If the comet breaks into pieces around or after perihelion, the pieces wouldn't have time to disperse to invisibility. More icy surface area would be exposed to the solar broiling, more dust and gas would blow off to make a brighter tail, and the December dawn show could be glorious.
No one yet knows what will happen.
Where to Look
Even as it approaches the Sun, the warming comet has brightened into binocular visibility. Amateur astronomers have also been taking spectacular long-exposure photos of it through telescopes, such as the one at the top of this page. (Click the image for a high-resolution version free for media use if credit is given as in the caption).
The naked-eye sightings of ISON that have been reported so far come from skilled observers under very dark skies using highly detailed star charts to pinpoint its exact location.
“If you want to try viewing ISON in binoculars before perihelion, don’t wait!” says Sky & Telescope associate editor Tony Flanders. “It’s appearing much lower each morning as it approaches the Sun. Fortunately, it has also been brightening rapidly, so it’s actually getting a little easier to see. But nobody can guess how long that will continue.”
Find a spot with a completely unobstructed view of the east-southeast horizon. Start looking at least an hour before your local sunrise time and continue scanning the sky as dawn grows brighter. The planets Mercury and Saturn and the star Spica help to point the way, as shown in our daily dawn-scene graphics here. The comet symbol is exaggerated; it’s meant to show where the comet is, not to be a realistic picture. (Click the graphics for high-resolution versions, free for use with credit.)
A Bonus Comet!
A second comet is currently higher and easier to see in binoculars before dawn's first light begins! That means looking at least 90 minutes before your local sunrise time. It's named Comet Lovejoy C/2013 R1 (not to be confused with the other three Comet Lovejoys discovered by Terry Lovejoy of Australia). You'll need to use Sky & Telescope's detailed finder chart for it. Included with that is a similarly detailed chart for ISON among faint stars.

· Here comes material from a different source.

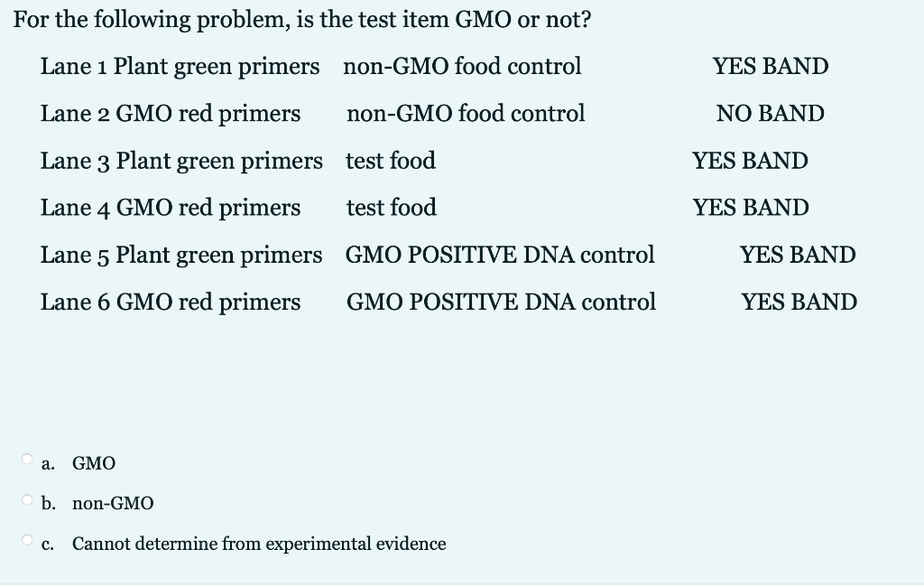Click the question title text
This screenshot has width=924, height=587.
[x=302, y=19]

We'll have more to say as ISON rounds the Sun and its future becomes clear.
Follow SkyandTelescope.com/ISON as your comet message-central day by day.

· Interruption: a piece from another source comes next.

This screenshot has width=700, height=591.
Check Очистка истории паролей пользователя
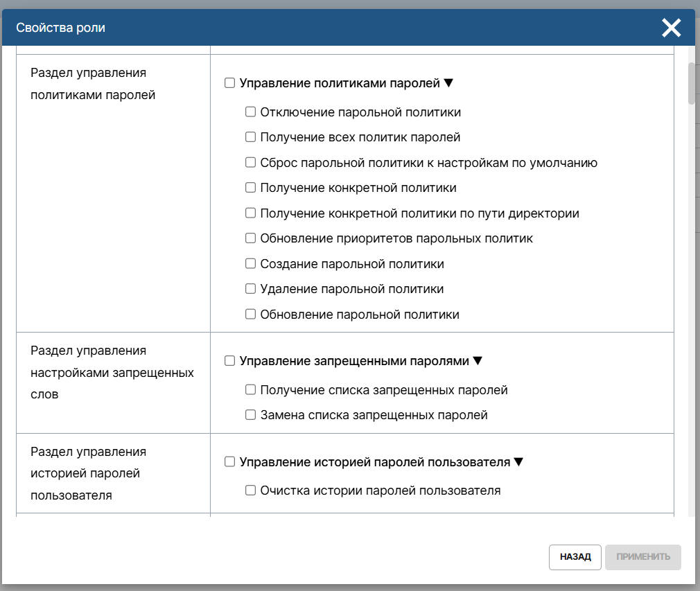[x=251, y=491]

A comet’s trajectory through the solar system is governed by the laws of gravity, so astronomers can predict months or years in advance exactly when and where a comet will appear in the sky. But how bright it will be is a lot less predictable. This is especially true of a "Sun-grazer" comet like ISON.
Some Sun-grazers have performed better than expected, such as Comet Ikeya-Seki in 1965 and Comet Lovejoy C/2011 W3 in 2011. Many experts predicted that the nucleus of the 2011 Comet Lovejoy would disintegrate during its very close pass by the Sun that December, but it survived long enough before breaking up to produce a spectacular long tail easily visible for people in the Southern Hemisphere.

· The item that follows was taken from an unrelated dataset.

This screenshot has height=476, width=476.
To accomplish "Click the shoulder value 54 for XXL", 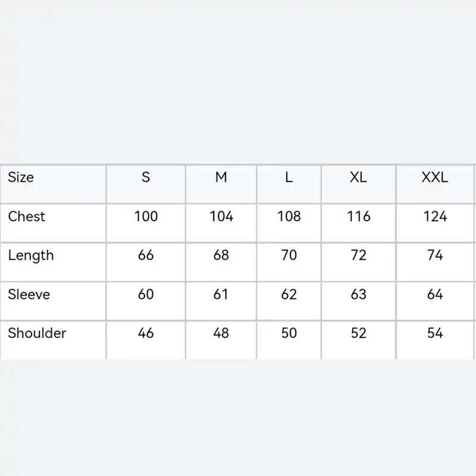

“All of us at Sky & Telescope are hoping that Comet ISON will be a glorious spectacle in December,” says Sky & Telescope editor in chief Robert Naeye. “But we also remember past comet flops such as Comet Kohoutek in 1974, which was actually a fairly nice comet but unfortunately fell far short of the hype. It’s important for the media to emphasize the unpredictable nature of comets, and that it’s by no means guaranteed that ISON will turn into a show-stopping comet later this year, or even one that most people will see at all without good charts and optical aid.”
ISON is named for the Russia-based International Scientific Optical Network, in which the comet's discoverers, Artyom Novichonok and Vitali Nevski, were participating when they discovered the incoming comet in September 2012.